● SUPPLIED TEXT:
It may not be Earth Day yet, but the standing-room-only crowd in the Provost's Conference Room gave its full attention to this year's Earth Day theme of renewable energy at a brown bag lunch on February 29. Richard Delaney, director of the Urban Harbors Institute and a founding member of the University's Sustainability Initiative, wanted to "expand the focus" of Earth Day by co-hosting this lunch, which featured four guest speakers. Each speaker spoke passionately about how using fossil fuel leads to global warming.

Pulitzer-Prize-winning author Ross Gelbspan, a journalist whose career includes working as an environmental reporter with The Boston Globe, discussed examples from his book The Heat Is On. Gelbspan found that global warming is a far more serious problem than has been reported. Melting ice shelves, small South Pacific islands swallowed by the rising sea, and extreme weather activity are just some of the results of the increased temperature.

There is more to global warming than increased temperature. Extreme weather changes can take a toll on public health. Paul Epstein of the Harvard Center for Health and the Global Environment pointed to the loss of human life caused by typhoons, flooding, and droughts. The problems Epstein associates with these events are myriad: homelessness, destruction of crops, cholera, and dysentery, as well as mosquito-borne diseases. He also made a connection between rising asthma rates and global warming.

● RECORD SET:
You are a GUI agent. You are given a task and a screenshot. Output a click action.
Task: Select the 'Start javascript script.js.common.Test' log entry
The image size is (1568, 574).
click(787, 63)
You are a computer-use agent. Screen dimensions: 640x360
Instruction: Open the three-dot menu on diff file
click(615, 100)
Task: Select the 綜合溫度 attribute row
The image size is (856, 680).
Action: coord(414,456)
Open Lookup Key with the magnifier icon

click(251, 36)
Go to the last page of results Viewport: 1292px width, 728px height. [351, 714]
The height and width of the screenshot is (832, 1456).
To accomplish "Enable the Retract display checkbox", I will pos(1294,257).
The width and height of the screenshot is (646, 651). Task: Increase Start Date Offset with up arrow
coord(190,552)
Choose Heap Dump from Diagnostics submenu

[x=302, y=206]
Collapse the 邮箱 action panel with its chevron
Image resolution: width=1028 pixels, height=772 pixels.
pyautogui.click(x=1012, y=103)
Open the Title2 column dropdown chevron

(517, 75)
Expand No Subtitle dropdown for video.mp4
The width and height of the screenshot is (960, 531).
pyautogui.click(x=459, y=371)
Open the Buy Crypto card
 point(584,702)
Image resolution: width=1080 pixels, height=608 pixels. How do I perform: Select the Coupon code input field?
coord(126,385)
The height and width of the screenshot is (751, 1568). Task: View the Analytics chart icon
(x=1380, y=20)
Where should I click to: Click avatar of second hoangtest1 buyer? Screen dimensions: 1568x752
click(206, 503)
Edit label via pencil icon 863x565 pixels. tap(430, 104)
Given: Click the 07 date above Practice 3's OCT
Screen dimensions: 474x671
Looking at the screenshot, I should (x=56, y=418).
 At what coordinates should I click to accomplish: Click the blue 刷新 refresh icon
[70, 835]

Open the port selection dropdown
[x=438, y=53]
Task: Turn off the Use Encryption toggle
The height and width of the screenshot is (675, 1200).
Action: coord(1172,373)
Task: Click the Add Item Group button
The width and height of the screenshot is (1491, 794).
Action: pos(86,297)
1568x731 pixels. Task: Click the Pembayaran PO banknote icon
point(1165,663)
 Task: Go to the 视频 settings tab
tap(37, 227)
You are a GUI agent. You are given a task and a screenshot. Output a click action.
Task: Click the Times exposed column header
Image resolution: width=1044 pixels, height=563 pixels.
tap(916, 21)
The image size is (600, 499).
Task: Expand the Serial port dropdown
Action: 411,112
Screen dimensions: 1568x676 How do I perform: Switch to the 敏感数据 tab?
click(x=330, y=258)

● PROBLEM TO SOLVE: Could you turn the paragraph that opens "There is more to global warming" in the Earth Day lunch text above into a short bulleted list that keeps its main facts?

● WORKED SOLUTION:
- Global warming involves more than rising temperature: extreme weather changes harm public health.
- Paul Epstein of the Harvard Center for Health and the Global Environment cited deaths caused by typhoons, flooding, and droughts.
- He linked these events to homelessness, crop destruction, cholera, dysentery, and mosquito-borne diseases.
- He also connected rising asthma rates to global warming.